Check every line of the entries below for the word "computer", then give only the number of lines that have it.

■ DATA SHOWN
—————

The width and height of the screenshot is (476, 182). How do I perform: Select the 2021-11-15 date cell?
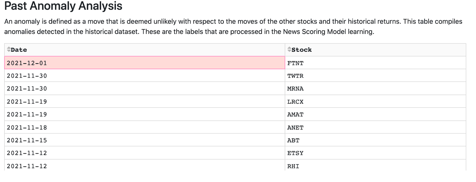click(x=27, y=140)
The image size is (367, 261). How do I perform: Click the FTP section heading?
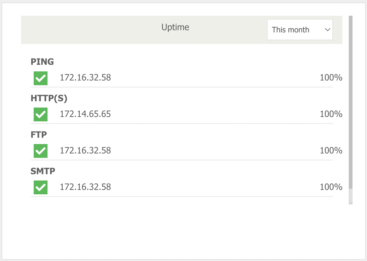pyautogui.click(x=39, y=135)
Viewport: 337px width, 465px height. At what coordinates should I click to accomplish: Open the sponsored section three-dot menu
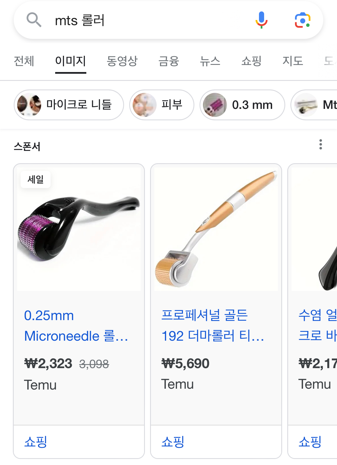click(x=321, y=145)
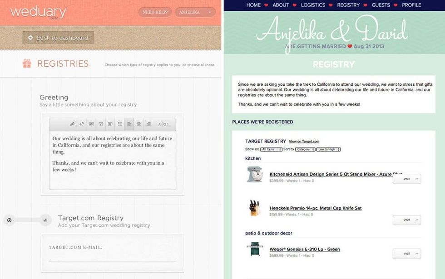445x279 pixels.
Task: Insert a hyperlink using the link icon
Action: tap(71, 124)
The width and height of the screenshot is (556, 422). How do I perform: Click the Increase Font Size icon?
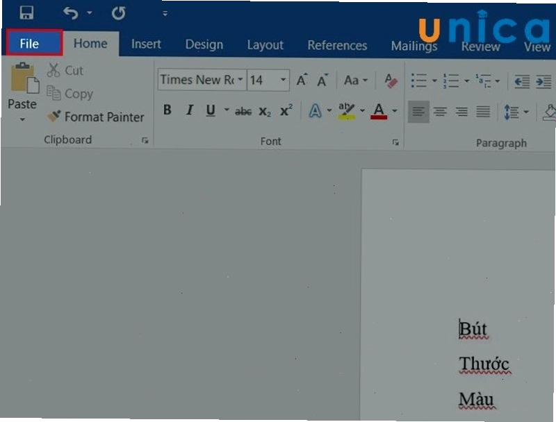click(302, 80)
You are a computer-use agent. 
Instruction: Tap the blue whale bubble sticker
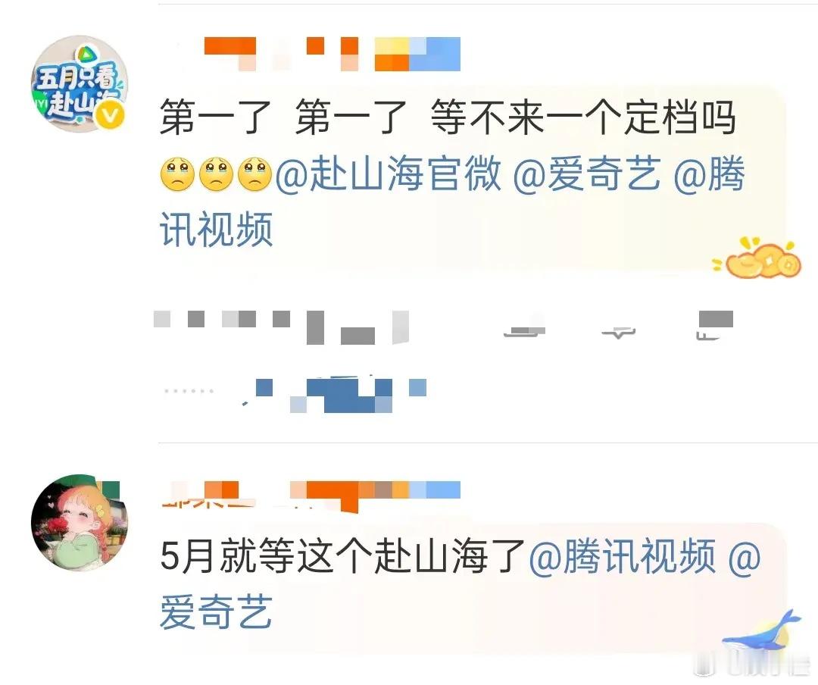[763, 630]
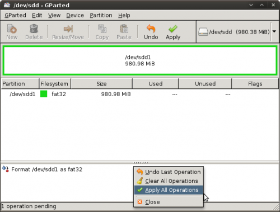
Task: Sort by the Size column header
Action: (101, 84)
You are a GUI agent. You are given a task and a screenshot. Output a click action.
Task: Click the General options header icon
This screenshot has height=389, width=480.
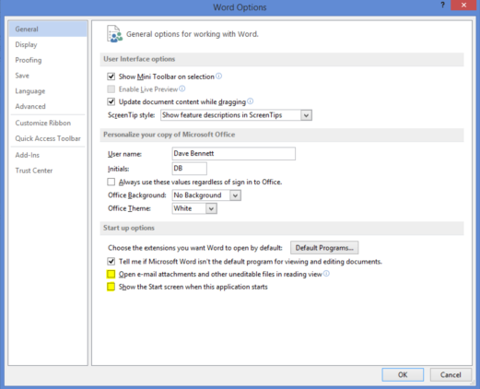pyautogui.click(x=114, y=34)
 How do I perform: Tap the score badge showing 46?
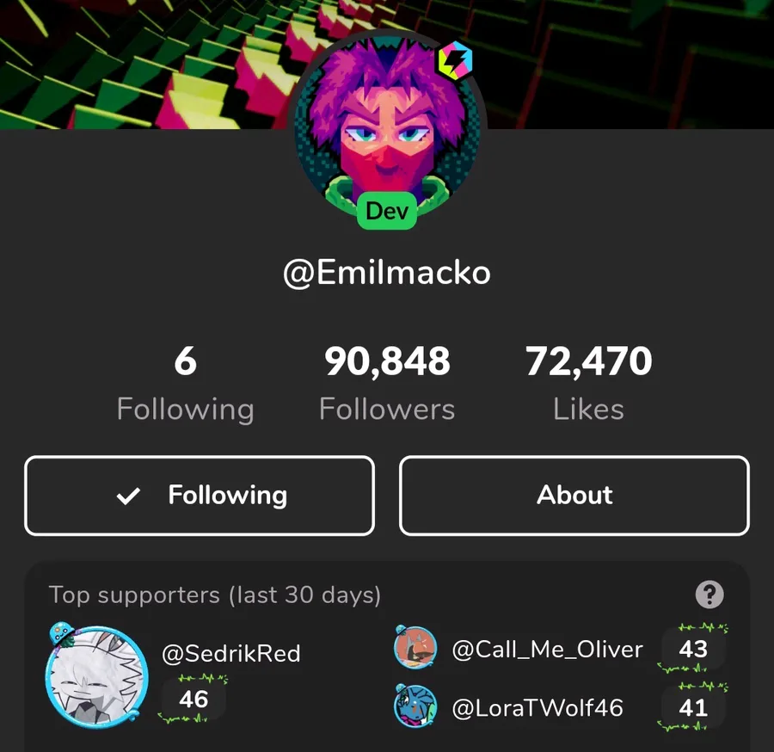tap(194, 700)
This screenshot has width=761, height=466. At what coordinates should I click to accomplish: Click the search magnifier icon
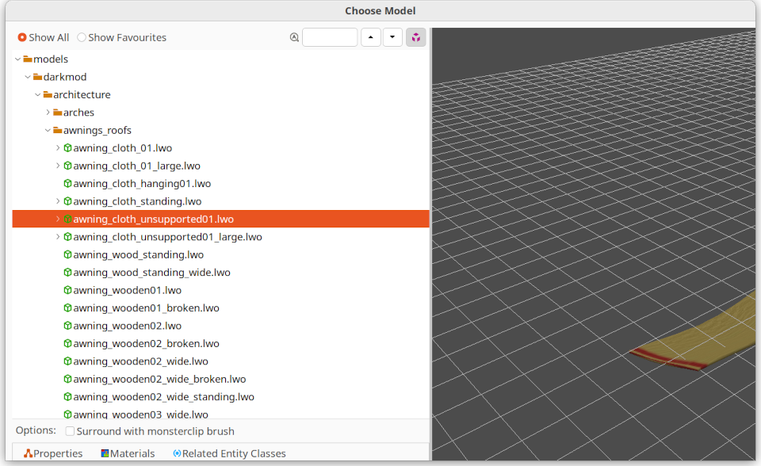(x=295, y=37)
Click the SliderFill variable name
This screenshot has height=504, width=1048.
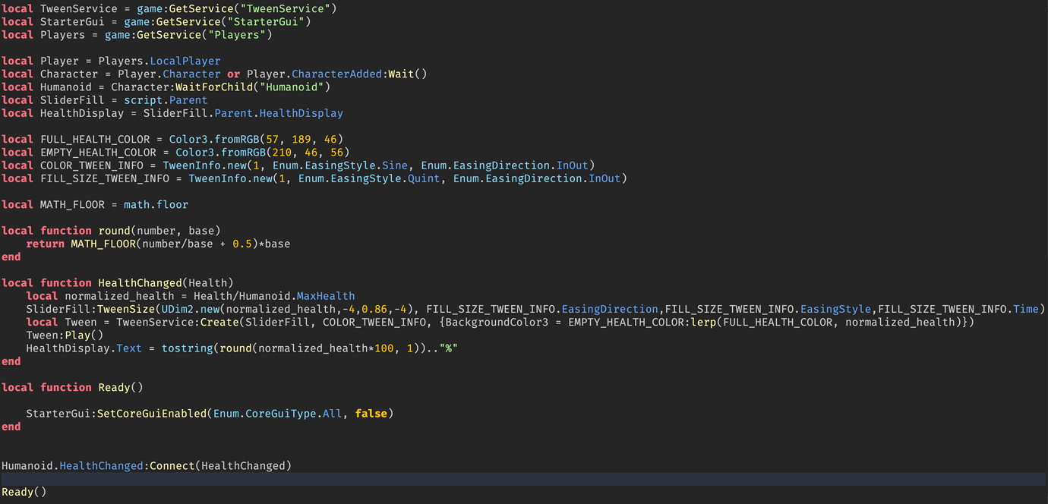(x=72, y=99)
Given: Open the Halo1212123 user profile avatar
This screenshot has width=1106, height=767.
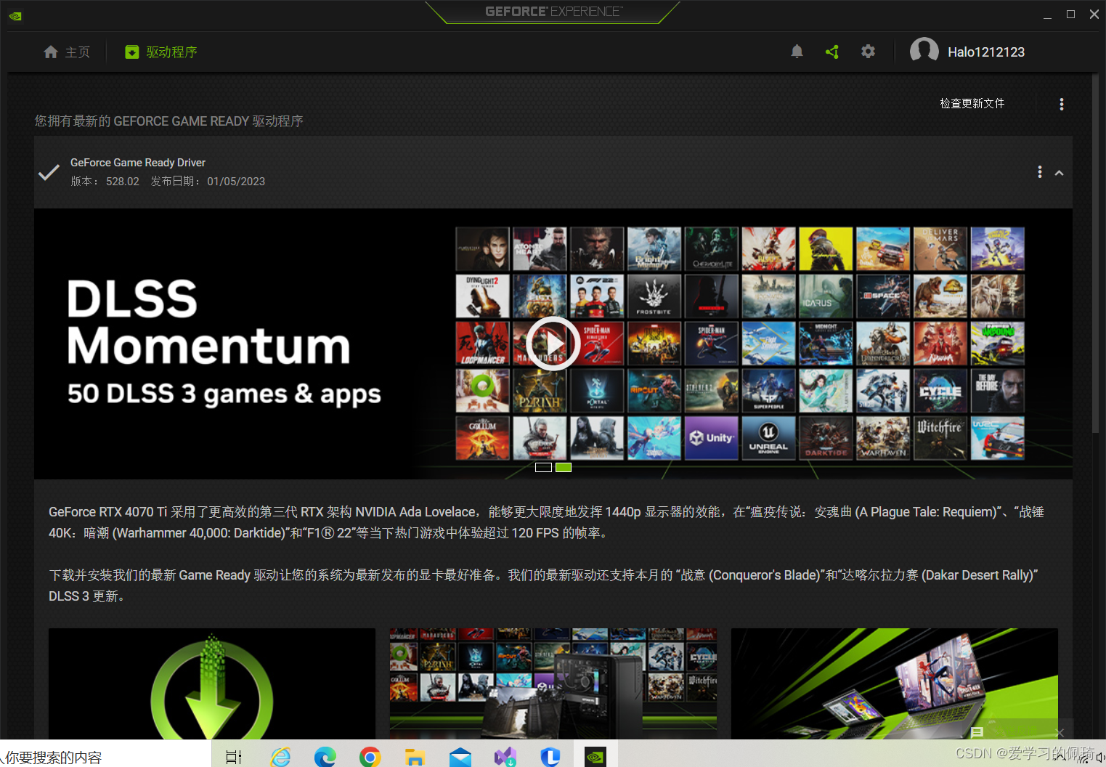Looking at the screenshot, I should 924,51.
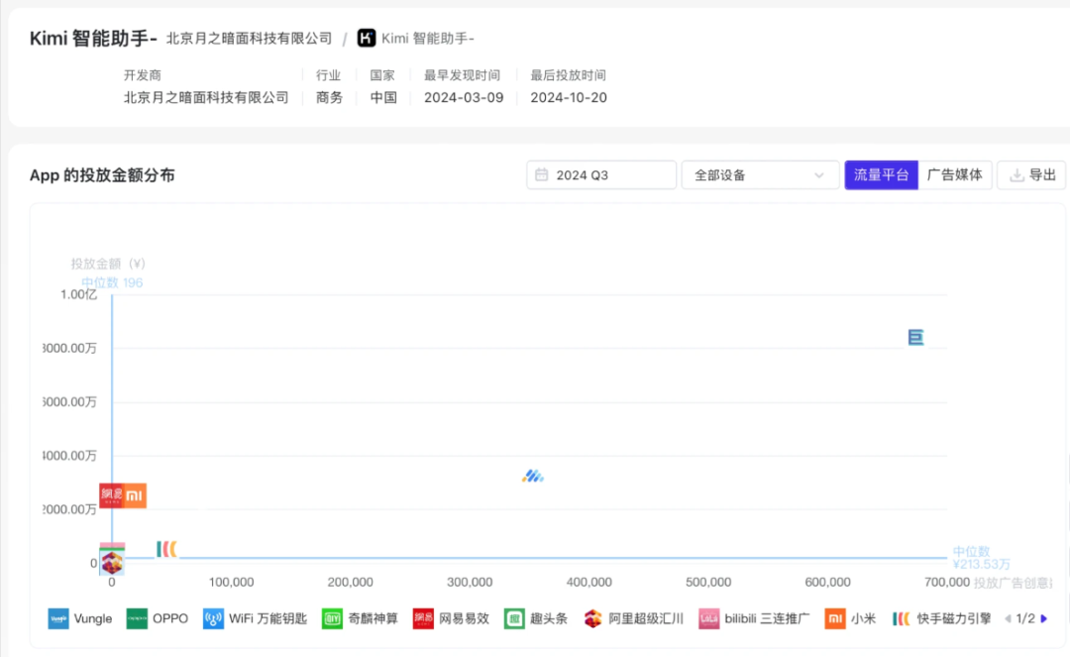Go to next legend page arrow

1044,618
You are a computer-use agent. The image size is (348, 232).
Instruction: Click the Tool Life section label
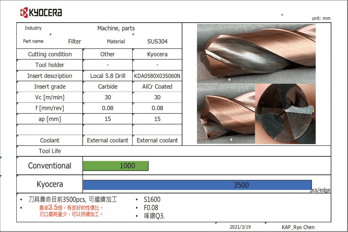point(50,151)
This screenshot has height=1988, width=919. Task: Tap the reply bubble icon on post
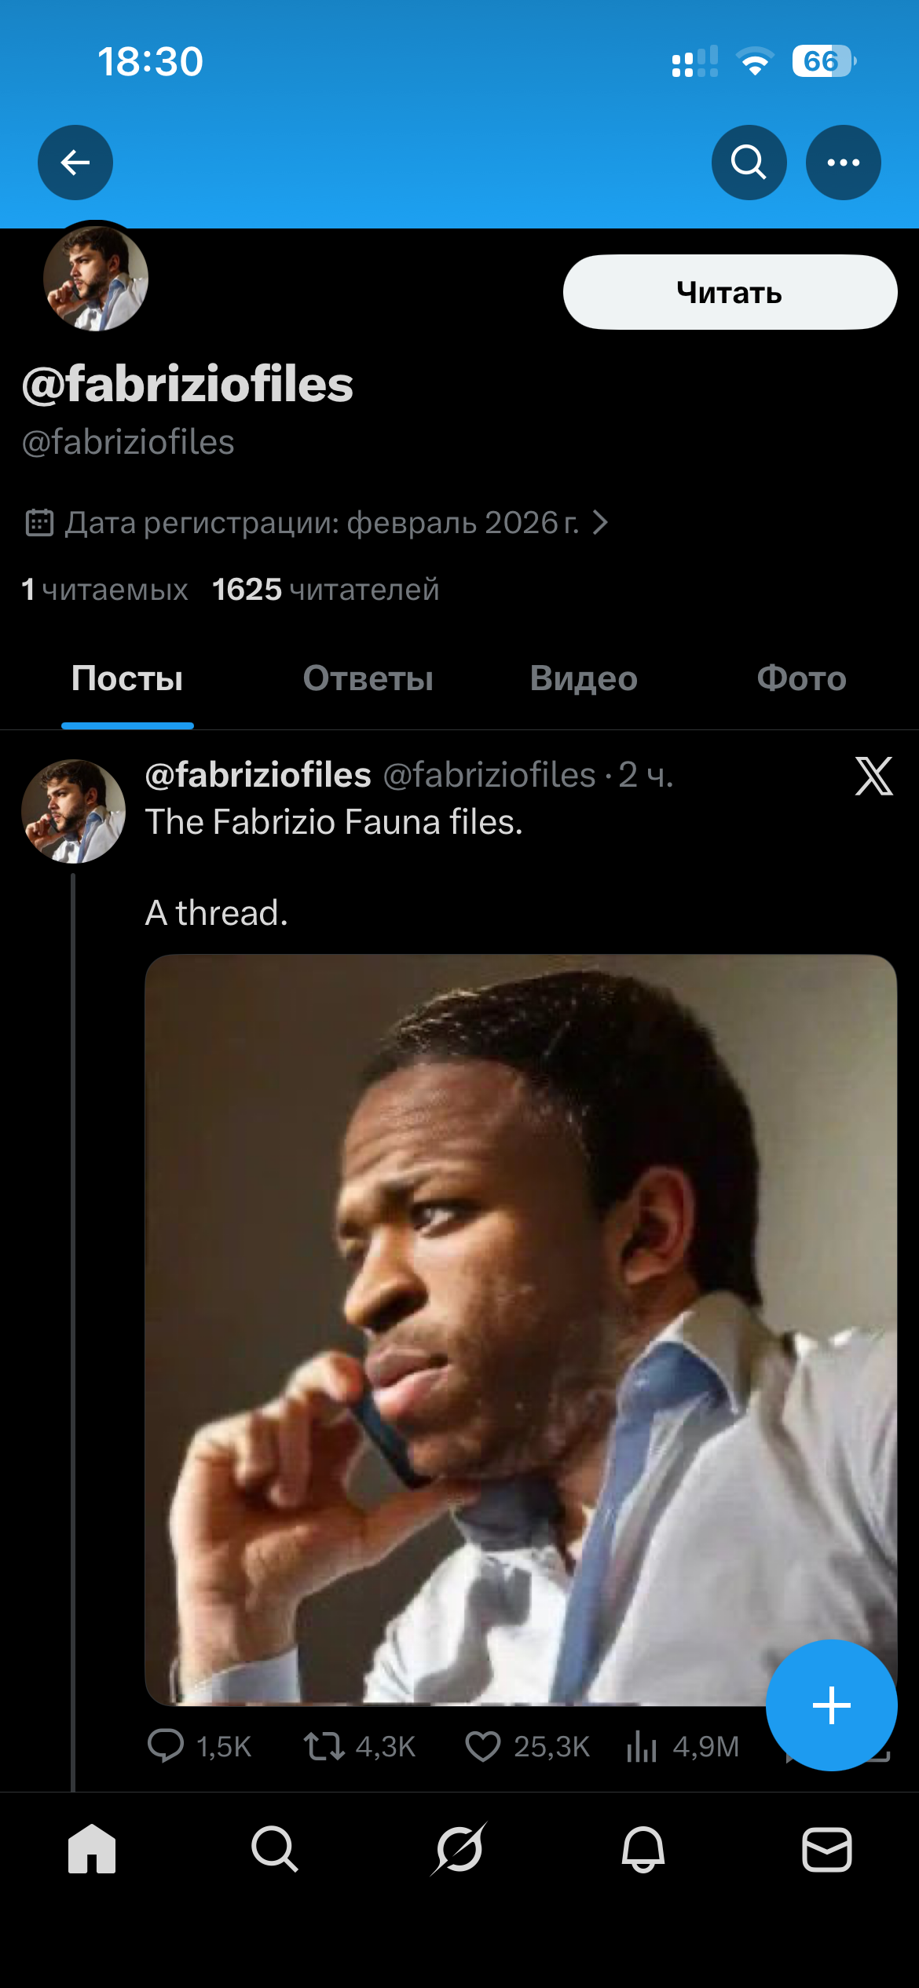click(x=166, y=1746)
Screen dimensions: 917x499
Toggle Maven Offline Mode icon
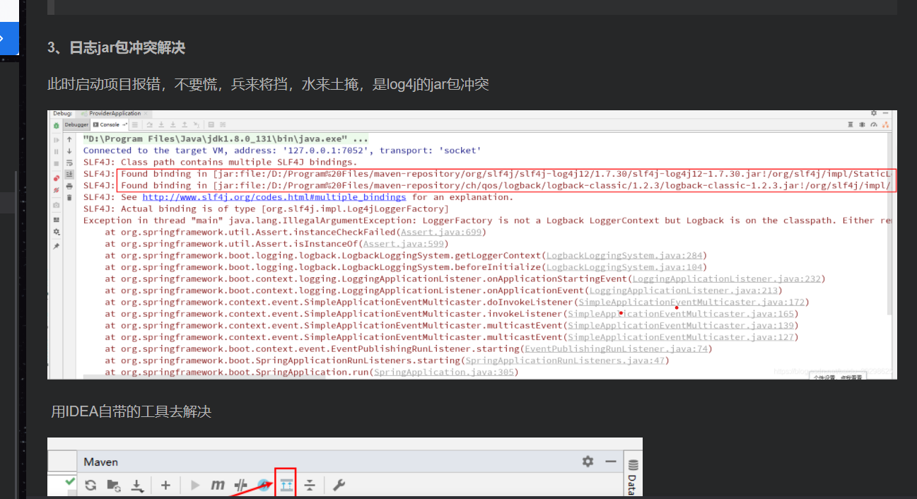pyautogui.click(x=240, y=485)
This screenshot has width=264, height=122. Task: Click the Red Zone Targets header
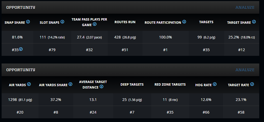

—————

■ RESULT OF THIS EXERCISE
2